PROVE. Gara aperta: non sembrano esserci artisti pronti alla fuga. Qualcuno, come Alberto Urso, si presenta molto forte al televoto, ma non è detto che possa trovare uguale riscontro fra le giurie. Le prove però hanno in questo senso già marcato un confine: Elodie, Diodato, Junior Cally, Levante, Anastasio, Rancore e Pinguini Tattici Nucleari per diversi motivi potrebbero fare gara di testa.  In tanti stanno già scommettendo sul napoletano ex vincitore di X Factor, che nella serata cover si farà accompagnare dalla PFM. Vedremo.

EUROVISION. Chi vince, salvo sorprese, va all’Eurovision. Gli artisti, tramite le rispettive etichette, hanno dovuto firmare un consenso preventivo alla partecipazione alla rassegna europea.

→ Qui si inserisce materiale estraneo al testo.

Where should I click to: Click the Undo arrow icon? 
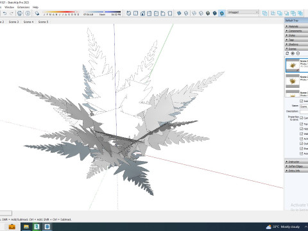click(4, 13)
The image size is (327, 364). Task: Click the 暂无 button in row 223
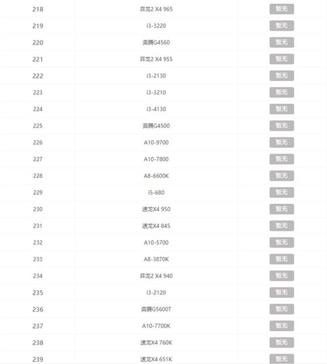pos(281,92)
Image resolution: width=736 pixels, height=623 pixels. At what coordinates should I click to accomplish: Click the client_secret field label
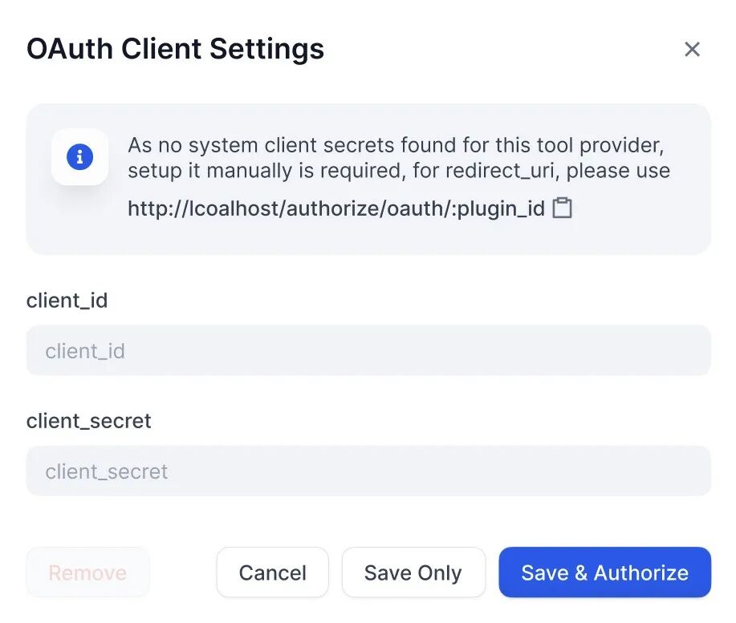(x=88, y=421)
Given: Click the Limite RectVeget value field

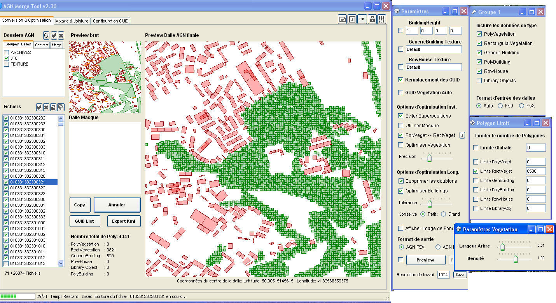Looking at the screenshot, I should tap(536, 171).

Non è detto che lo abbiano fatto tutti, lo sapremo, si spera, prima della finale. In tre intanto, l’Eurovision l’hanno già fatto: Tre i nomi legati all’Eurovision, nel senso che vi hanno già preso parte: si tratta di  Francesco Gabbani (in gara nel 2017 con Occidentali’s Karma), Raphael Gualazzi (nel 2011 con Madness of love e Marco Masini, che nel 197 era il tastierista di Tozzi e Raf in ‘Gente di Mare’.

Bando alle parole, spazio alla musica, dunque: che il rito del Festival di Sanremo abbia inizio!